- [Required action]
Reprint the entries without altering anything.

- [Stored items from a collection]
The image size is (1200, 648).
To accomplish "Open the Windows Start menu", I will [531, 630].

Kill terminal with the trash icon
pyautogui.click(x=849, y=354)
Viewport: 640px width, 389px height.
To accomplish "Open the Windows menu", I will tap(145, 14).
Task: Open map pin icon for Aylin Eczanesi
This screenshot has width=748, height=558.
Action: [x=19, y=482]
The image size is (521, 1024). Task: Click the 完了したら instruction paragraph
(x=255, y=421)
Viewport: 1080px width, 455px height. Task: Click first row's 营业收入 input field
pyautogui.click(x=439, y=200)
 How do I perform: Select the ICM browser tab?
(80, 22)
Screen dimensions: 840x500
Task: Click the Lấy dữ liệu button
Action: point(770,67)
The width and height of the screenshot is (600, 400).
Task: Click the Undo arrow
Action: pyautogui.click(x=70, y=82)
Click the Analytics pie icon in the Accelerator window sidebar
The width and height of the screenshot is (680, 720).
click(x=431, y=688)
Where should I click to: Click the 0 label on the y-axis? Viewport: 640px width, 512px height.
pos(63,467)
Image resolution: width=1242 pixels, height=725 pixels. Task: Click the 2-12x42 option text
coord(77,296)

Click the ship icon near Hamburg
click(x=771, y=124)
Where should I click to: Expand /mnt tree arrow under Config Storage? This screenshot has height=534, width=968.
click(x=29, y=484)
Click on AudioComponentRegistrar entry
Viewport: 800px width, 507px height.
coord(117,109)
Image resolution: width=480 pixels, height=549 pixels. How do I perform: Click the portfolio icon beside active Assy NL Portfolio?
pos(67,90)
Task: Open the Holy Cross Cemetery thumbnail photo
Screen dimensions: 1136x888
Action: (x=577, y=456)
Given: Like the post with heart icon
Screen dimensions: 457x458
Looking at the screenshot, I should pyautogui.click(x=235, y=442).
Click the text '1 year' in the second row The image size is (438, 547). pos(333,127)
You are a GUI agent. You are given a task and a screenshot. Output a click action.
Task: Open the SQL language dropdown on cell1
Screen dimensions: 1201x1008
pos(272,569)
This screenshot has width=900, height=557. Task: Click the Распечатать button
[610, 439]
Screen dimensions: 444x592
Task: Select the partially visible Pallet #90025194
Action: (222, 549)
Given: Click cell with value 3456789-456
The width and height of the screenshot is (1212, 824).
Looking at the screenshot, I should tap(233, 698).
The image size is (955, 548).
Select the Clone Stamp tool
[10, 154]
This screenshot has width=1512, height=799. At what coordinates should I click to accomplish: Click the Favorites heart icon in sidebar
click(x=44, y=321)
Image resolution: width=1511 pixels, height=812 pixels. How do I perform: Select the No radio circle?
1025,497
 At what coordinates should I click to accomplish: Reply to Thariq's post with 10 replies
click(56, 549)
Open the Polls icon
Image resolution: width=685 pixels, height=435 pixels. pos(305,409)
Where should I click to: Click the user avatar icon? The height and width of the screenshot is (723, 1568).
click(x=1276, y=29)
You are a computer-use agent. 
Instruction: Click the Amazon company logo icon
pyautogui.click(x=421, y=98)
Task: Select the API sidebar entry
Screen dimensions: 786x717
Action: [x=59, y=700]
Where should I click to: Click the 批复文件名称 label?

- [Task result]
The image size is (1200, 648).
To accomplish "Open the Windows Start menu", I will [531, 630].

Kill terminal with the trash icon
pyautogui.click(x=849, y=354)
Viewport: 640px width, 389px height.
To accomplish "Open the Windows menu", I will tap(145, 14).
Task: Open map pin icon for Aylin Eczanesi
This screenshot has width=748, height=558.
Action: [x=19, y=482]
The image size is (521, 1024). Task: Click the 完了したら instruction paragraph
(x=255, y=421)
Viewport: 1080px width, 455px height. Task: Click first row's 营业收入 input field
pyautogui.click(x=439, y=200)
 How do I perform: Select the ICM browser tab?
(80, 22)
Screen dimensions: 840x500
Task: Click the Lấy dữ liệu button
Action: point(770,67)
The width and height of the screenshot is (600, 400).
Task: Click the Undo arrow
Action: pyautogui.click(x=70, y=82)
Click the Analytics pie icon in the Accelerator window sidebar
The width and height of the screenshot is (680, 720).
click(x=431, y=688)
Where should I click to: Click the 0 label on the y-axis? Viewport: 640px width, 512px height.
pos(63,467)
Image resolution: width=1242 pixels, height=725 pixels. Task: Click the 2-12x42 option text
coord(77,296)

Click the ship icon near Hamburg
click(x=771, y=124)
Where should I click to: Expand /mnt tree arrow under Config Storage? This screenshot has height=534, width=968.
click(x=29, y=484)
Click on AudioComponentRegistrar entry
Viewport: 800px width, 507px height.
coord(117,109)
Image resolution: width=480 pixels, height=549 pixels. How do I perform: Click the portfolio icon beside active Assy NL Portfolio?
pos(67,90)
Task: Open the Holy Cross Cemetery thumbnail photo
Screen dimensions: 1136x888
Action: (x=577, y=456)
Given: Like the post with heart icon
Screen dimensions: 457x458
Looking at the screenshot, I should pyautogui.click(x=235, y=442).
Click the text '1 year' in the second row The image size is (438, 547). pos(333,127)
You are a GUI agent. You are given a task and a screenshot. Output a click action.
Task: Open the SQL language dropdown on cell1
Screen dimensions: 1201x1008
pos(272,569)
This screenshot has width=900, height=557. Task: Click the Распечатать button
[610, 439]
Screen dimensions: 444x592
Task: Select the partially visible Pallet #90025194
Action: (222, 549)
Given: Click cell with value 3456789-456
The width and height of the screenshot is (1212, 824).
Looking at the screenshot, I should tap(233, 698).
The image size is (955, 548).
Select the Clone Stamp tool
[10, 154]
This screenshot has width=1512, height=799. At what coordinates should I click to accomplish: Click the Favorites heart icon in sidebar
click(x=44, y=321)
Image resolution: width=1511 pixels, height=812 pixels. How do I perform: Select the No radio circle?
1025,497
 At what coordinates should I click to accomplish: Reply to Thariq's post with 10 replies
click(56, 549)
Open the Polls icon
Image resolution: width=685 pixels, height=435 pixels. pos(305,409)
Where should I click to: Click the user avatar icon? The height and width of the screenshot is (723, 1568).
click(x=1276, y=29)
You are a computer-use agent. 
Instruction: Click the Amazon company logo icon
pyautogui.click(x=421, y=98)
Task: Select the API sidebar entry
Screen dimensions: 786x717
Action: [x=59, y=700]
Where should I click to: Click the 批复文件名称 label?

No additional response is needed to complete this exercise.